On getting home, I rummaged through the cupboards for more candidates in the pantry elimination, and, noticing the unopened tub of old-fashioned oats, remembered the recipe for crisp oatmeal cookies I’d been meaning to try from Cook’s Illustrated several months back. Digging the magazine out of the pile on top of the microwave, I was pleased to see that the coconut variation conveniently called for exactly the amount of sweetened coconut I had left. The decision practically made itself.
While the recipe sounded great, I didn’t think it would have quite the butterscotch depth I was craving, so I decided to really amp things up by browning the butter first. Because I also prefer smaller cookies, I cut the size of the cookies in half.

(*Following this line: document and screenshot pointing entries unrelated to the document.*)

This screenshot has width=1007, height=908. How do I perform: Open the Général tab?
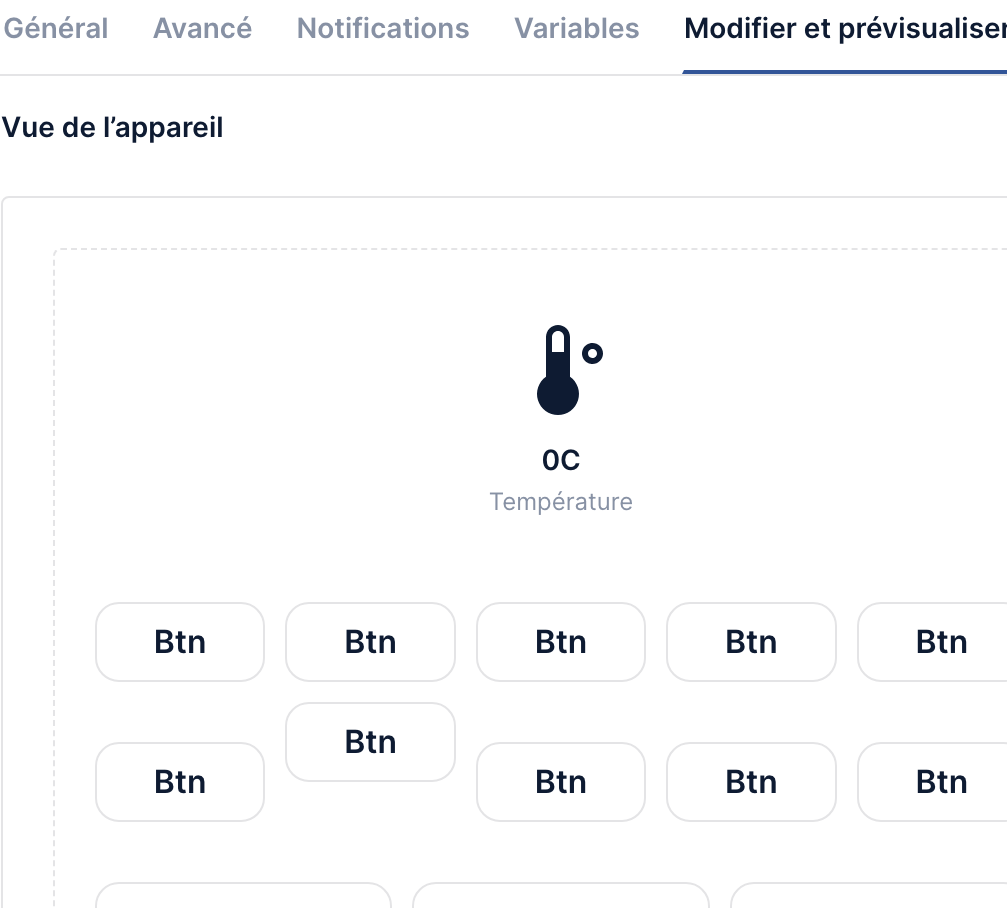click(x=55, y=29)
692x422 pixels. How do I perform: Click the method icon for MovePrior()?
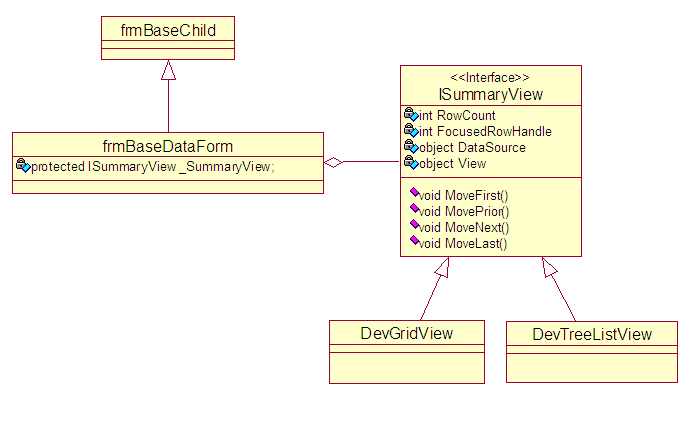tap(411, 210)
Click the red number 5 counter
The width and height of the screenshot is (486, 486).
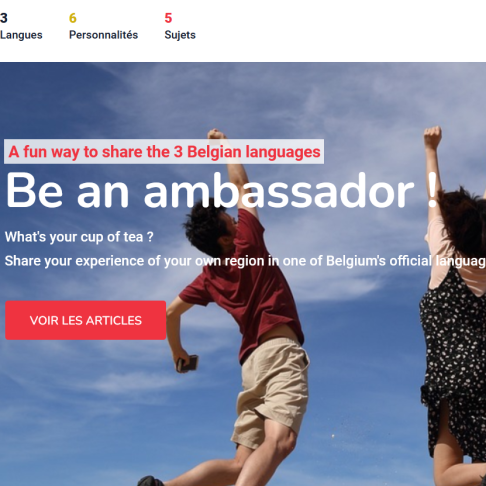(168, 18)
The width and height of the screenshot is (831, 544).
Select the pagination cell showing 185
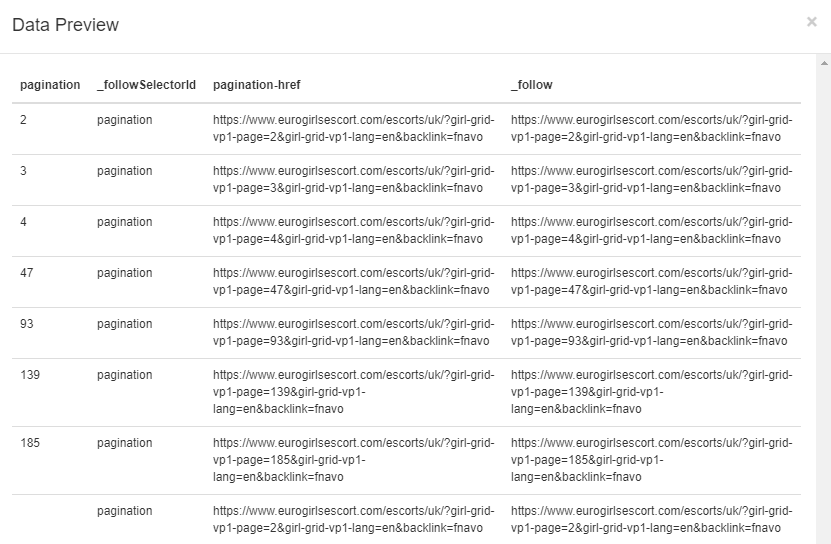click(30, 443)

The resulting cookie not just met but exceeded all my expectations, and was wildly popular with the coworkers, who snarfed them all up well before lunchtime. It’s unassuming in appearance, but those humble little freckles pack a wallop of noisette intensity, and the texture is shatteringly crisp and light. It’s a very grown-up oatmeal cookie, elementally airy and earthy at the same time, and I’ll absolutely be making it again. Next time, I might make it even more sophisticated by trying the suggestion of sprinkling with flakes of Maldon salt or fleur de sel on top before baking.
In the win-win-win column, it also used up all my remaining coconut and half the oats, but the important thing is that these are spectacularly delicious.
Brown Butter Coconut Oatmeal Cookies
( Adapted from Cook’s Illustrated January/February 2008 )
Makes 5 dozen
1 cup (2 sticks) unsalted butter
1 cup all-purpose flour
3/4 teaspoon baking powder
1/2 teaspoon baking soda
1/2 teaspoon fine sea salt
1 cup granulated sugar
1/4 cup packed light brown sugar
1 large egg
1 teaspoon vanilla paste
2 cups rolled oats (old-fashioned, not instant or quick)
1 1/2 cups sweetened coconut
In a small saucepan over medium heat, melt the butter and bring to a simmer. Lower heat as necessary to maintain a vigorous simmer and continue to cook, swirling occasionally, until butter separates into a dark golden liquid layer and a deep brown layer of caramelized milk solids and gives off a nutty aroma. Be careful not to let the solids turn black.
Pour butter into a liquid measuring cup, making sure to get all the delicious brown solids out of the pan. Cover with plastic wrap and refrigerate until it solidifies.
In a small bowl, whisk together flour, baking powder, baking soda and salt.
In a standing mixer with a paddle attachment, beat butter and sugars until fluffy, scraping down the sides once. Beat in the egg and vanilla. With the mixer running on low, mix in the dry ingredients until just combined. Scrape down again, return to low, and mix in the oats and coconut until uniformly incorporated. Cover the dough and chill until firm enough to roll into balls, at least half an hour.
Preheat oven to 350, and line baking sheets with parchment paper.
Scoop dough by rounded tablespoons (I use a small scoop) and roll into balls. Place balls on sheet 2 inches apart and flatten to 1/2 inch thickness with your fingertips.
Bake until golden, 14-16 minutes. Remove from oven and allow cookies to cool completely on the sheet. Once cool, store in airtight containers to maintain crispness.
In case you’re nervous about browning butter and want to have an idea of what it should look like, here’s an expert’s take on it.
If you’re not a coconut fan, you could leave it out and increase the oatmeal to the 2 1/2 cups in the original plain version, although I still urge you to brown the butter.